China Rout Threatens to Spawn India Crisis, Top Banker Saysby and
South Asia nation's currency also tethered to market upheaval
Another crisis looming in India, JM Financial's Kampani says
A deepening slowdown in China threatens to derail India’s economic growth, triggering financial market upheaval and a falling currency, Vishal Kampani, the nation’s top investment banker, said.
“If China keeps getting hit like this, the yuan has to devalue, and we will see another crisis in India,” Kampani, managing director at JM Financial Ltd., the South Asian country’s top mergers and acquisitions adviser last year, said in a Jan. 8 interview. “I refuse to believe that India will stand out and will look very different.”
Indian stocks and the rupee fell Monday, tracking declines in other emerging markets as volatility in China sapped risk appetite globally. China’s efforts to stabilize the yuan failed to halt equity losses, reviving concern about the Communist Party’s ability to manage an economy set to grow at its weakest pace since 1990.
India’s benchmark S&P BSE Sensex Index fell 0.4 percent on Monday in Mumbai after dropping as much as 1.4 percent earlier. The rupee weakened 0.2 percent to 66.7725 against the dollar as of 4:11 p.m. local time.
A devaluation of the yuan could weaken the rupee, creating “huge problems” for Indian companies that have to pay back dollar loans, Kampani said.
China is India’s largest trade partner and third-largest export market, so a slowdown there could prolong a record slump in the South Asian nation’s overseas shipments, which declined 12 straight months through November.
A China-led rout in Indian markets also risks damping private investment, already hurt by credit lines choked by bad debt and a legislative gridlock that’s blocked economic bills. That would boost pressure on Prime Minister Narendra Modi to sustain public spending even at the risk of worsening Asia’s widest budget deficit.
Modi has seen his economic agenda stall in parliament, disappointing investors who bet that his landslide win in 2014 would speed up reforms. Measures to implement a national sales tax, make it easier to buy land and ease labor rules are all stuck.

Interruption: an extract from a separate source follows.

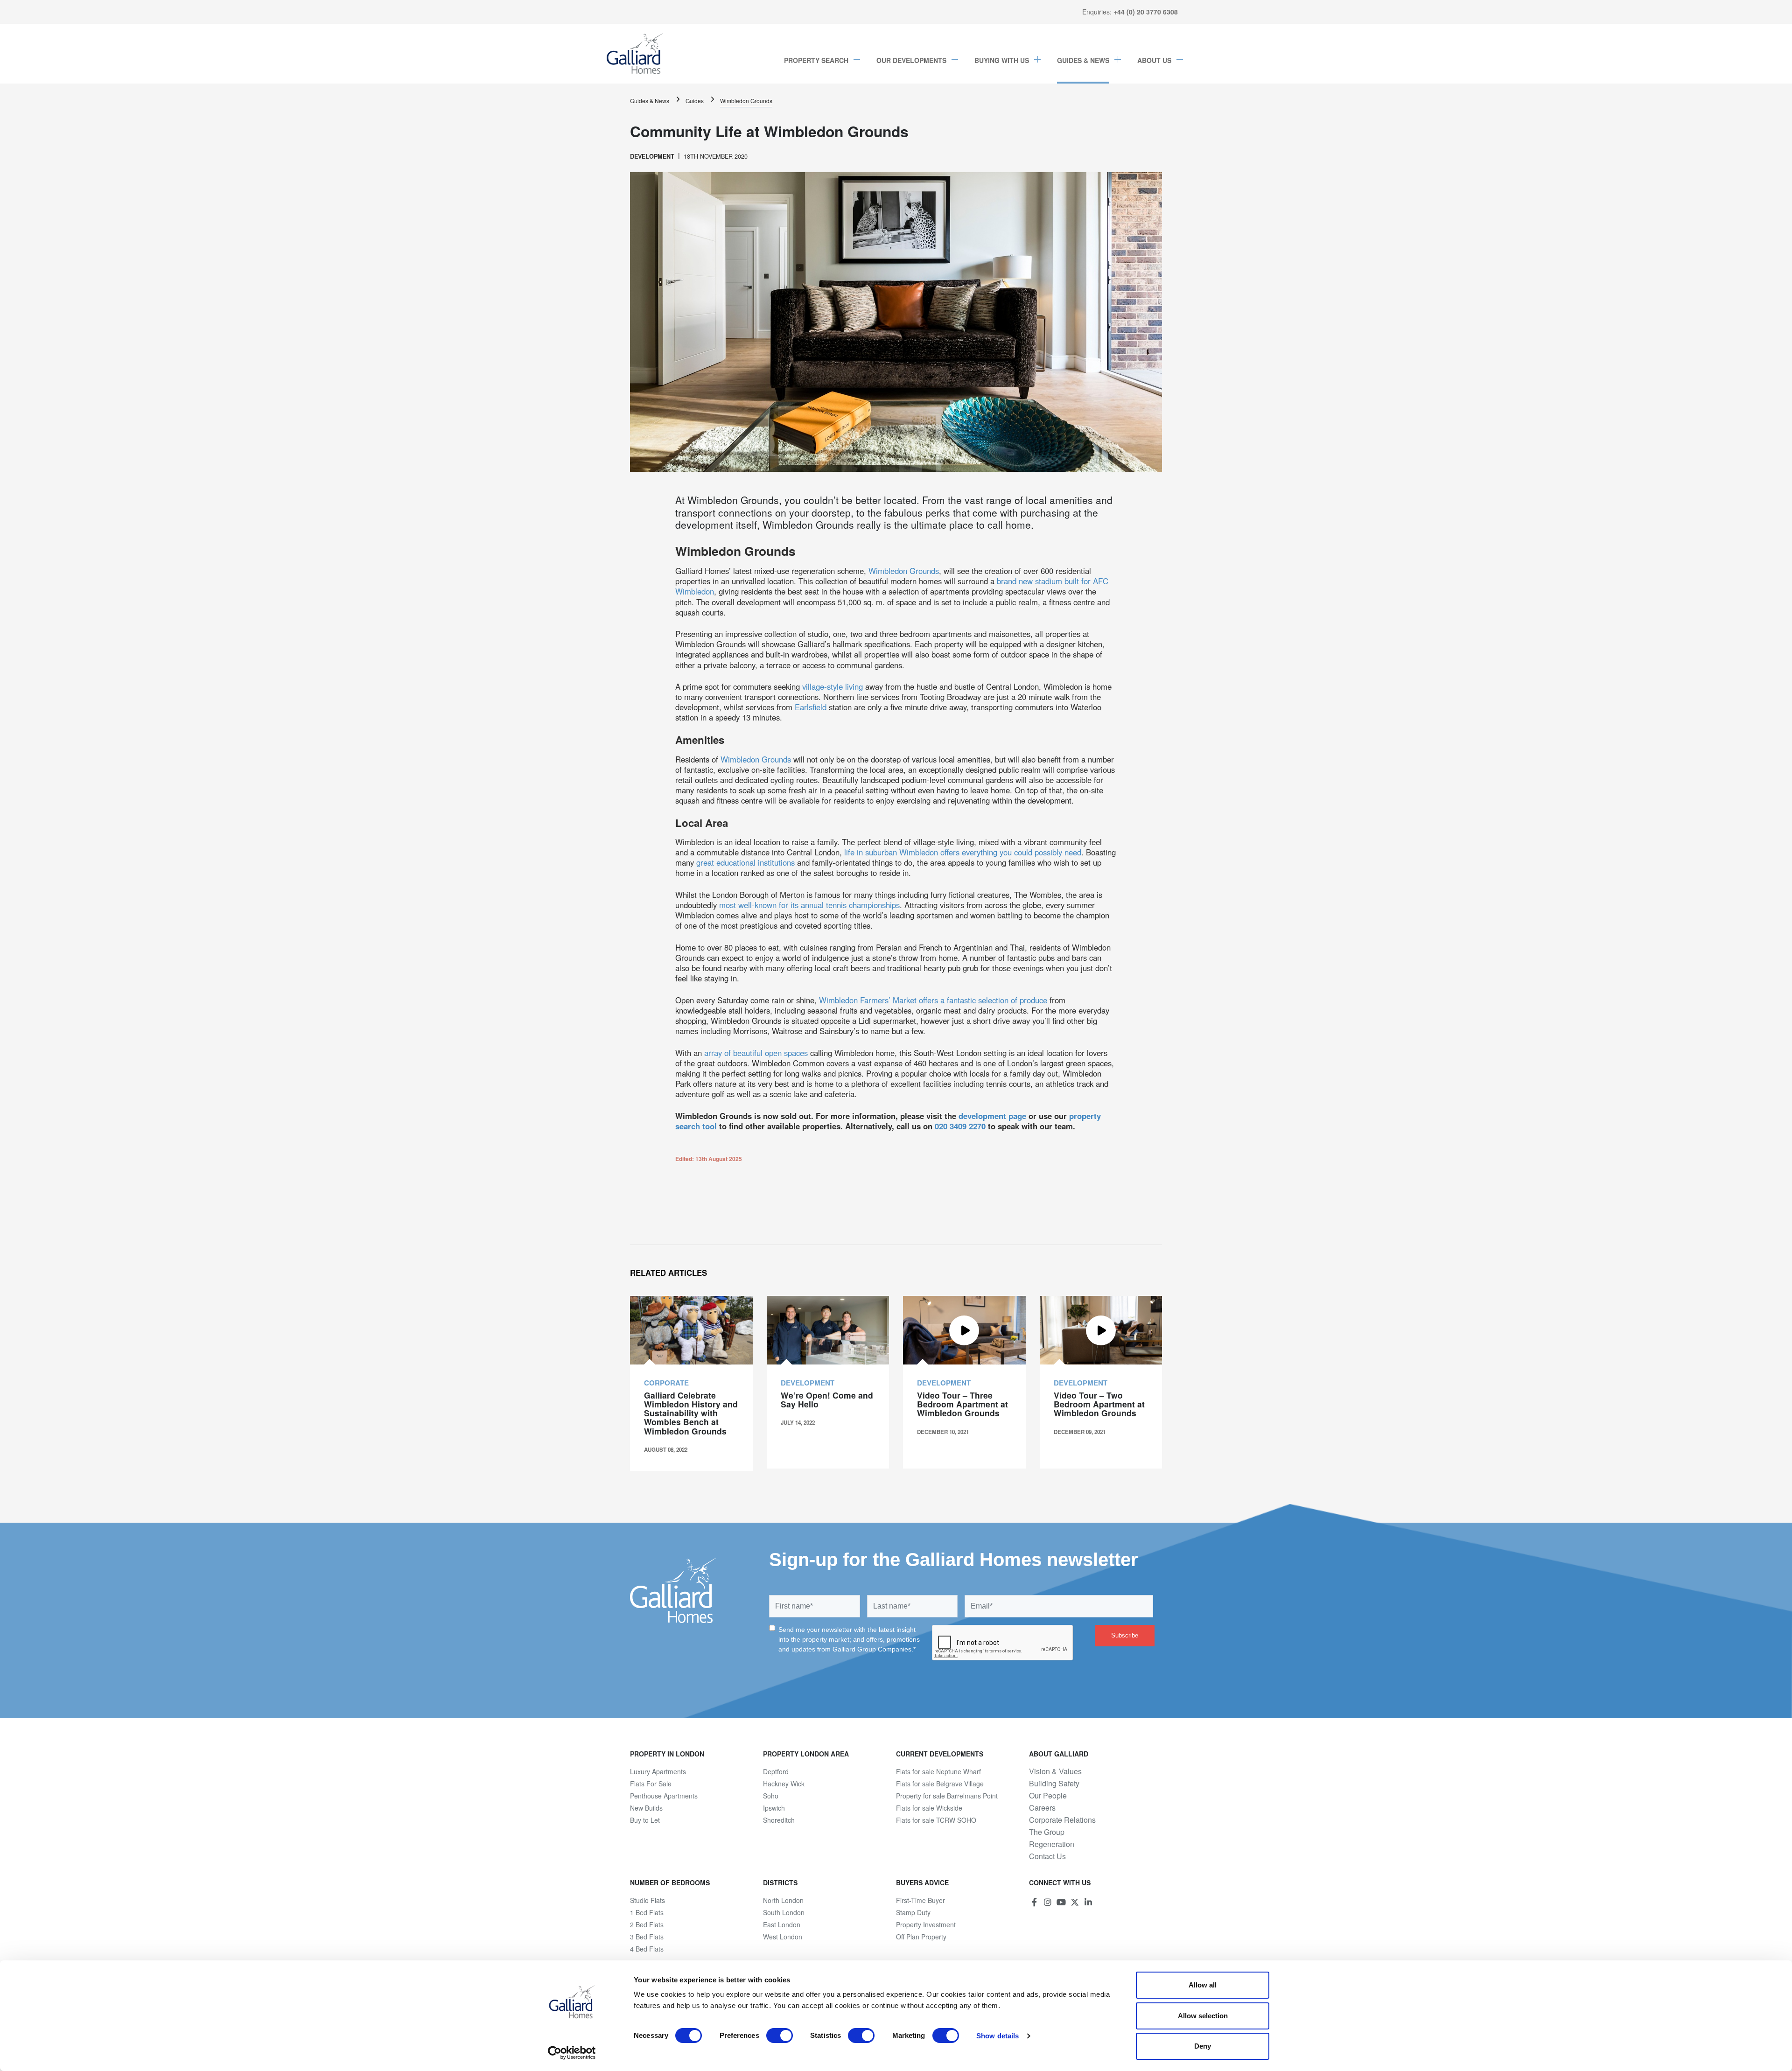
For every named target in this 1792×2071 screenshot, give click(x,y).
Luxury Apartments (658, 1771)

Indian central bank governor Raghuram Rajan, whose three-year term ends in September, has contended with market volatility since taking office in 2013. Back then, he stabilized a plunging rupee with discounted dollar swaps and vowed to retain confidence in the currency by keeping inflation low and stable. Most of Rajan’s dollar swaps come due toward the end of 2016.
Hedging of foreign debt by Indian companies is “less than we would wish,” Rajan said in an interview with Bloomberg TV India last year. “We aren’t going to protect corporations against exchange-rate instability,” he said, adding that the Reserve Bank of India’s focus is on fighting volatility rather than keeping the rupee at a certain level.
So far, India has fared better than most emerging-market countries. The World Bank forecasts the South Asian economy will grow 7.7 percent in 2016 compared with China’s 6.7 percent pace, while Brazil and Russia will shrink.
“From a 10-year perspective, India remains an interesting place to be,” Kampani said.